**Übungstext:**
+++++

KBV: Token-Ausdrucke fürs Heim oder Muster 16

Auch die Kassenärztliche Bundesvereinigung folgt in ihrer E-Rezept-Serie dieser Auffassung: Die Praxen sollen nach einer Anforderung aus dem Heim, das gewünschte Arzneimittel elektronisch verordnen und den Token ausdrucken. Ein Botendienst des Heims hole diese Ausdrucke ab und bringe sie in die Apotheke. Erfolge die Verordnung im Heim, sei das Muster 16 zu nutzen – noch haben Ärzte nämlich keine Möglichkeit, die TI mobil zu nutzen, sie läuft nur in den Praxen. Die KBV fände eine volldigitale Lösung für die Heime besser. Doch die flächendedeckende Anbindung der Pflegeeinrichtungen an die TI ist erst ab 1. Juli 2025 verpflichtend – und freiwillig hat sich erst ein Bruchteil vorgewagt.

BVVA: Fern der Realität

Für den BVVA ist diese Auffassung „fern der Realität und rechtlich nicht geboten“. Das stellt der Verband aktuell in einem Rundschreiben an seine Mitglieder klar. Und das vertritt er auch gegenüber dem BMG. Für die Interessenvertretung der heimversorgenden Apotheken ist klar: Die freie Apothekenwahl ist gewährleistet, wenn sich Heimbewohner bewusst dafür entschieden haben, sich von der Vertrags-Apotheke mit Arzneimitteln versorgen zu lassen. Dass das Recht auf freie Apothekenwahl gewahrt bleibe, werde auch im Zuge der Genehmigung des Heimversorgungsvertrages behördlich überprüft.

Weiterhin führt der BVVA aus, dass in den Konstellationen, in denen es um Dauermedikation oder akute Bedarfsmedikation geht, kein Verstoß gegen das Abspracheverbot (§ 11 Abs. 1 ApoG) vorliege. Weder würden nach einer Absprache zwischen Arzt und Apotheke Patienten zugeführt, noch Verschreibungen zugewiesen. Die Patienten hätten sich ja selbst für die Apotheke entschieden. Bei Papierrezepten gebe es hierzu bestätigende Rechtsprechung, für E-Rezepte gelte nichts anderes. Zudem: Bei der Änderung von § 11 ApoG im Zuge des Patientendatenschutzgesetzes stellt die Gesetzesbegründung ausdrücklich klar, dass das Verbot nicht für gesetzlich vorgesehene Rechtsgeschäfte – z. B. den Heimversorgungsvertrag – gelte.

+++++

**Datensatzinhalt:**

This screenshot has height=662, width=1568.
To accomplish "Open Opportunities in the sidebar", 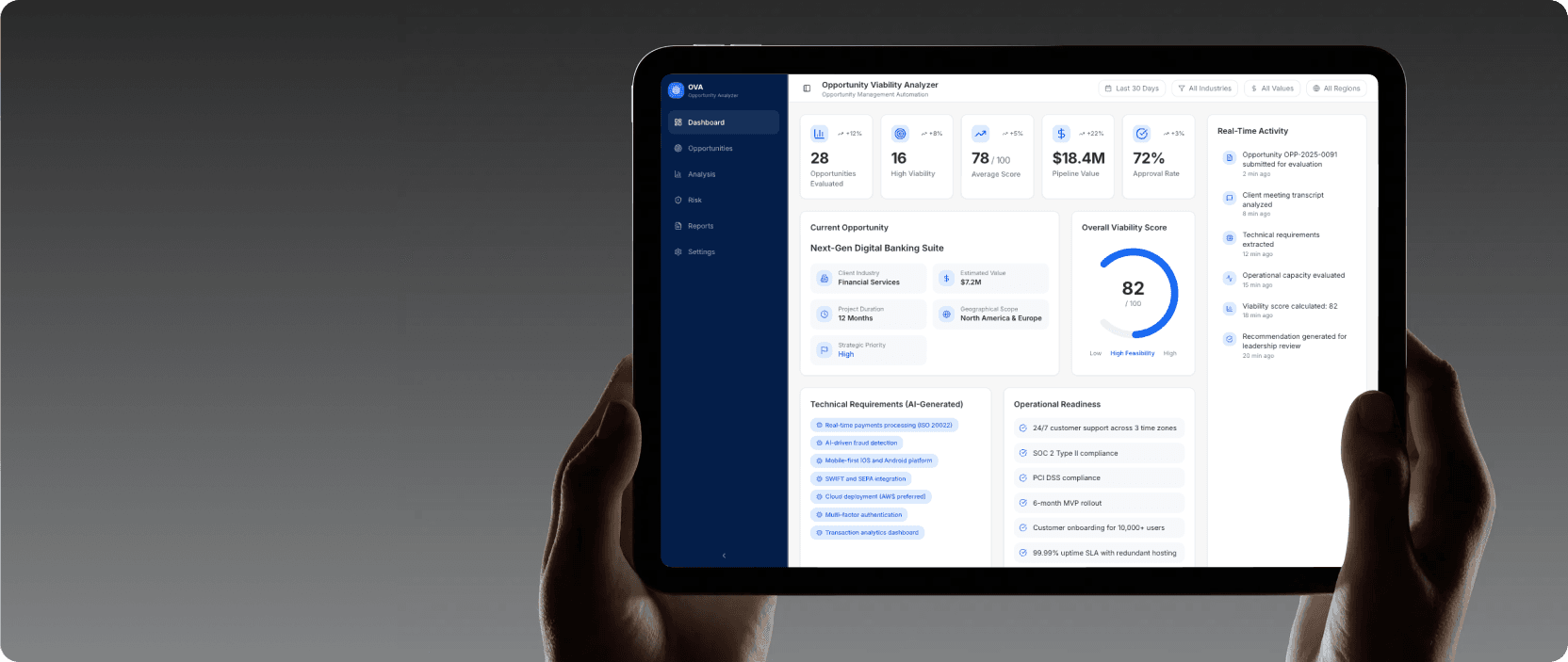I will [x=710, y=149].
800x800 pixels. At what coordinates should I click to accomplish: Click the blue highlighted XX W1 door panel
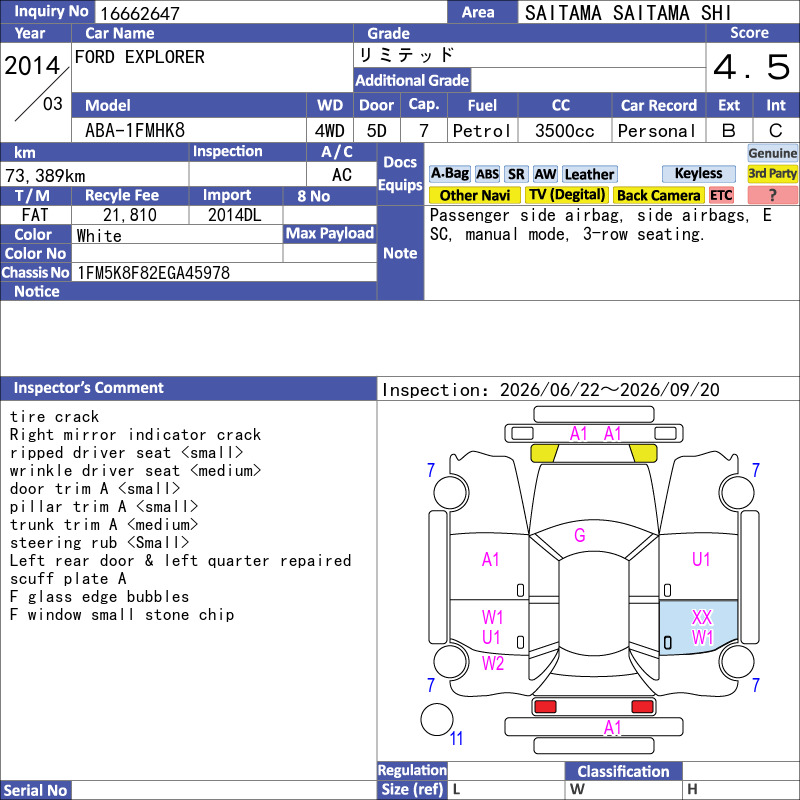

+++++

**Arbeitsanweisungen:**
A. Wiederholen Sie aus dem Text zur Heimversorgung mit E-Rezepten wortgetreu den Abschnitt von „BVVA: Fern der“ bis einschließlich „Heimversorgungsvertrages behördlich überprüft.“.
B. Ab welchem Datum ist laut dem Übungstext die flächendeckende Anbindung der Pflegeeinrichtungen an die TI verpflichtend?
C. Setzen Sie den Text zur Heimversorgung mit E-Rezepten im Anschluss an seinen letzten Satz fort.
Die Zeilen spielen hierfür keine Rolle.

**Lösungen:**
A.
BVVA: Fern der Realität

Für den BVVA ist diese Auffassung „fern der Realität und rechtlich nicht geboten“. Das stellt der Verband aktuell in einem Rundschreiben an seine Mitglieder klar. Und das vertritt er auch gegenüber dem BMG. Für die Interessenvertretung der heimversorgenden Apotheken ist klar: Die freie Apothekenwahl ist gewährleistet, wenn sich Heimbewohner bewusst dafür entschieden haben, sich von der Vertrags-Apotheke mit Arzneimitteln versorgen zu lassen. Dass das Recht auf freie Apothekenwahl gewahrt bleibe, werde auch im Zuge der Genehmigung des Heimversorgungsvertrages behördlich überprüft.

B. Ab dem 1. Juli 2025.

C.
Überdies weist der BVVA darauf hin, dass der behandelnde Arzt Arzneimittelanforderungen einer heimversorgenden Apotheke ohnehin nicht „blind“ mit einer Verordnung bediene. Die medizinische Notwendigkeit müsse geprüft werden. Besteht sie nicht, müsse er sowohl mit Heim als auch mit Apotheke kommunizieren. Sei sie gegeben, könne der Token direkt an die Apotheke übermittelt werden. Anders sei das den Beteiligten obliegende Medikationsmanagement auch gar nicht zu erfüllen.

Effiziente Arzneimittelversorgung entlastet Pflegepersonal

Nicht zuletzt argumentiert der BVVA auch mit dem allerorts beklagten Mangel an Pflegepersonal. Es gebe gar nicht genug Personal, um selbst die gesamte Kommunikation zu benötigten ärztlichen Anschlussverordnungen bei Dauermedikationen gewährleisten zu können. Ebenso wenig ergäbe es Sinn, einen E-Rezept-Token zu einer Bedarfsmedikation erst an die Pflegeeinrichtung und in einem weiteren Schritt durch die Pflegeeinrichtung an die Apotheke zu übermitteln. Das Pflegepersonal würde das E-Rezept ohnehin nicht fachlich prüfen, sondern es nur weiterleiten.

Letztlich bestätigt auch der BVVA: Wenn die Heime schon an die TI angeschlossen wären, wäre alles ganz einfach. Dann kann das Heim unmittelbar in die Kommunikation zwischen Apotheke und Praxis eingebunden werden. So könnten E-Rezepte via KIM ans Heim geschickt und automatisch auch an die Apotheke weitergeleitet werden. Doch bis Juli 2025 muss es eine andere Lösung geben. Zwar werden bis dahin bei jeder Änderung in der Medikation andere Kommunikationswege mit dem Heim nötig sein – für den BVVA ist dies aber kein Grund, die KIM-Kommunikation zwischen Praxis und Apotheke zu unterbinden.